Inhibition of EBF1 Binding to the Gata3 Locus Rescues T Cell Differentiation
(A) ChIP experiments with HA antibodies were performed on GFP+ progenitors transduced 7 days previously with pMX-6ZFP or pMX (control) by site-specific PCR primers.
(B) Sorted e14.5 Pax5−/− fetal liver LSKs were cotransduced with pMX-ZF and MigY-EBF1 viruses and then added to OP9 stromal cells. pMX and MigY-EBF1 cotransduced cells served as control. After 24 hr, cells were washed and replated on OP9-DL4 stromal cells in fresh media supplemented with IL-7, FL, and SCF. On day 7, cultures were stained and analyzed for frequencies of Thy1.2+CD25+ cells among DAPI−CD45+ single- or double-transduced cells.
(C) Sorted e14.5 Ebf1−/− fetal liver LSKs were cotransduced with pMX and MigY-EBF1 or pMX-ZF and MigY-EBF1 viruses, added to OP9 stromal cells. After 7 days, viable YFP+GFP+ cells were sorted, fixed, and subjected to ChIP with either EBF1 or HA antibodies. Relative enrichment of EBF1 versus 6ZFP in transduced Ebf1−/− cells at “site a” is shown, with ChIP results for “site b” included as controls for EBF1 and 6ZFP occupancy. Data are expressed as fold enrichment over nontransduced Ebf1−/− cells.

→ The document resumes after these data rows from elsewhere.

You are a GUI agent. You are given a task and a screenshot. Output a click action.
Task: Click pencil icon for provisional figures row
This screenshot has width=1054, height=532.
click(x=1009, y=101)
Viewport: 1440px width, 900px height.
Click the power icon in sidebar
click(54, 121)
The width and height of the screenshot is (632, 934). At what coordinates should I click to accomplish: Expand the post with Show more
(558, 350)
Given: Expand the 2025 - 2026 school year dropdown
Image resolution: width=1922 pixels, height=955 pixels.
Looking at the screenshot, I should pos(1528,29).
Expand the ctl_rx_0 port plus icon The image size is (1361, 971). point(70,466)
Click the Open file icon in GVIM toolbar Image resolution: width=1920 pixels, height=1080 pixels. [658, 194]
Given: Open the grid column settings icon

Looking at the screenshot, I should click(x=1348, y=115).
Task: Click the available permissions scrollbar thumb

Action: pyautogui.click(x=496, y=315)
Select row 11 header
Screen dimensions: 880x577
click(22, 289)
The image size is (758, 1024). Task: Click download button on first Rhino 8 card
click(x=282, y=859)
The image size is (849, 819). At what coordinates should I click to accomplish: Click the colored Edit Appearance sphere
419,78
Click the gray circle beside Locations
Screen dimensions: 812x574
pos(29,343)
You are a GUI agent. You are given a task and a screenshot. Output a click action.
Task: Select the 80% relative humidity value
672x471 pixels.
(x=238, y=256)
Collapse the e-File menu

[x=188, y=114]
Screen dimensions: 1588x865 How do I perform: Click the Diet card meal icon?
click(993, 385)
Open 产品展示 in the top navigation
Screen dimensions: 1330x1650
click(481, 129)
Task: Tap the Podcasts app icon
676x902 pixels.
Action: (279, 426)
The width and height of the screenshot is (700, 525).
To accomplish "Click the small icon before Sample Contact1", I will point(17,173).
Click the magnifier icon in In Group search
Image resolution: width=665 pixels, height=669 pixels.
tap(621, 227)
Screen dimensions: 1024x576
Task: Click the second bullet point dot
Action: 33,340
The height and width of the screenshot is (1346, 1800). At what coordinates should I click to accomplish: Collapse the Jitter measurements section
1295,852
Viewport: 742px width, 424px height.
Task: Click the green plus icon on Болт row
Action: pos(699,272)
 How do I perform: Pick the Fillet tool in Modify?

(D) Single- or double-transduced cells from pMX and MigY-EBF1 transduced samples as well as pMX-ZF and MigY-EBF1 transduced samples were sorted for RNA 24 hr after infection and analyzed for relative expression of Gata3 by qRT-PCR. Data are means ± SEMs of triplicate samples. Error bars indicate SEMs, *p < 0.001. Data are representative of two separate experiments.